Exercise:
Copy the lines below again unchanged, beginning at the line that contains "Given: Click the printer icon in toolbar" and stopping after the line that contains "click(42, 198)".

Raw records:
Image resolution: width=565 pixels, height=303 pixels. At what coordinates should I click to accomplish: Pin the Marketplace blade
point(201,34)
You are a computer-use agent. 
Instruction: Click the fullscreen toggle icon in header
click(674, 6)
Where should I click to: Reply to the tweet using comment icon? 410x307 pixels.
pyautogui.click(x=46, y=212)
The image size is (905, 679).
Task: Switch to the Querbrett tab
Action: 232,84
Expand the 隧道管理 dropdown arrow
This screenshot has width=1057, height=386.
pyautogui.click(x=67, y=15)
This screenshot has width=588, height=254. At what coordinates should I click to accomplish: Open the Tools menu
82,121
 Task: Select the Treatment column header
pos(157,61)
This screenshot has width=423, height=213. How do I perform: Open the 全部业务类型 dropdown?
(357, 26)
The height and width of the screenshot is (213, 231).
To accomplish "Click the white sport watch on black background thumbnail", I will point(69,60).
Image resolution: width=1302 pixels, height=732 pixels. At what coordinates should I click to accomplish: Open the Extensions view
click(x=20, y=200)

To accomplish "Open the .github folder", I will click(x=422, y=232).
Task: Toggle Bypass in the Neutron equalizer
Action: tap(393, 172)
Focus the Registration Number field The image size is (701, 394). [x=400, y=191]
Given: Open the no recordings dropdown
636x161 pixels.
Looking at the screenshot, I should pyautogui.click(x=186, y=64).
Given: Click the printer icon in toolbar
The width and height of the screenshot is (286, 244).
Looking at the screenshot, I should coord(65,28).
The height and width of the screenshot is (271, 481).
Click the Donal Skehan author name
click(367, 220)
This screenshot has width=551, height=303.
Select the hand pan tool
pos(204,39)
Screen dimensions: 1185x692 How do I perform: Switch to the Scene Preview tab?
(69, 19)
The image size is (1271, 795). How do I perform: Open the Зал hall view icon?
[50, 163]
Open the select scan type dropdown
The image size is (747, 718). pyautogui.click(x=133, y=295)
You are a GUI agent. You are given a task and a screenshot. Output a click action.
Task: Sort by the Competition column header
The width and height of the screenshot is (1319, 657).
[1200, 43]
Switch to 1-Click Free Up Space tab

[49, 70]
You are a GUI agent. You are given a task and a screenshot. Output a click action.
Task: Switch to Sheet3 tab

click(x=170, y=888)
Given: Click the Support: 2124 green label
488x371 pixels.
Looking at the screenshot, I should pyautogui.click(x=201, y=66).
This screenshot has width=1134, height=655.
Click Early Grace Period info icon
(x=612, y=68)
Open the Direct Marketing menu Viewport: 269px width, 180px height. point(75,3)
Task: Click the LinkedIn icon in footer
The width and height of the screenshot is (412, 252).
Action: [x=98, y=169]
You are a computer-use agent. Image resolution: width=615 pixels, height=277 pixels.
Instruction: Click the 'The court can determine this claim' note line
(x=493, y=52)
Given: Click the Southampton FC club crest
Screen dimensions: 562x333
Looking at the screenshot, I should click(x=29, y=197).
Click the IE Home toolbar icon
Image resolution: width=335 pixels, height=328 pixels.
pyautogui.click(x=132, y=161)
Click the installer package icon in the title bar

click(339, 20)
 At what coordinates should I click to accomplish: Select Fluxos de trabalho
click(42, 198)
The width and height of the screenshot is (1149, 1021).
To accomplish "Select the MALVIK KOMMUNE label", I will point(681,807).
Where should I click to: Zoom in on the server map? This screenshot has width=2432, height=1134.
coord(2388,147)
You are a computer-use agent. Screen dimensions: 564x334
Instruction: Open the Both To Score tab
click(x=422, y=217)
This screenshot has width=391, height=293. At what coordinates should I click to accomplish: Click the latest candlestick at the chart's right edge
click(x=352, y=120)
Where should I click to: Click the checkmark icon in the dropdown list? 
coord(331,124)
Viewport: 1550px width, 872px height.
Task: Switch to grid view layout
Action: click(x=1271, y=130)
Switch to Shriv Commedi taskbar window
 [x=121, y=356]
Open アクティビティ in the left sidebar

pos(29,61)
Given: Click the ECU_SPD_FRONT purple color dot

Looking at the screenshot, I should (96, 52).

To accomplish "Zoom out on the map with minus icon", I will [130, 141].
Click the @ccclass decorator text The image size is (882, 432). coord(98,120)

Response to this exercise:
Given: Click the printer icon in toolbar
The width and height of the screenshot is (286, 244).
Looking at the screenshot, I should coord(65,28).
The height and width of the screenshot is (271, 481).
Click the Donal Skehan author name
click(367, 220)
This screenshot has width=551, height=303.
Select the hand pan tool
pos(204,39)
Screen dimensions: 1185x692 How do I perform: Switch to the Scene Preview tab?
(69, 19)
The image size is (1271, 795). How do I perform: Open the Зал hall view icon?
[50, 163]
Open the select scan type dropdown
The image size is (747, 718). pyautogui.click(x=133, y=295)
You are a GUI agent. You are given a task and a screenshot. Output a click action.
Task: Sort by the Competition column header
The width and height of the screenshot is (1319, 657).
[1200, 43]
Switch to 1-Click Free Up Space tab

[49, 70]
You are a GUI agent. You are given a task and a screenshot. Output a click action.
Task: Switch to Sheet3 tab

click(x=170, y=888)
Given: Click the Support: 2124 green label
488x371 pixels.
Looking at the screenshot, I should pyautogui.click(x=201, y=66).
This screenshot has width=1134, height=655.
Click Early Grace Period info icon
(x=612, y=68)
Open the Direct Marketing menu Viewport: 269px width, 180px height. point(75,3)
Task: Click the LinkedIn icon in footer
The width and height of the screenshot is (412, 252).
Action: [x=98, y=169]
You are a computer-use agent. Image resolution: width=615 pixels, height=277 pixels.
Instruction: Click the 'The court can determine this claim' note line
(x=493, y=52)
Given: Click the Southampton FC club crest
Screen dimensions: 562x333
Looking at the screenshot, I should click(x=29, y=197).
Click the IE Home toolbar icon
Image resolution: width=335 pixels, height=328 pixels.
pyautogui.click(x=132, y=161)
Click the installer package icon in the title bar

click(339, 20)
 At what coordinates should I click to accomplish: Select Fluxos de trabalho
click(42, 198)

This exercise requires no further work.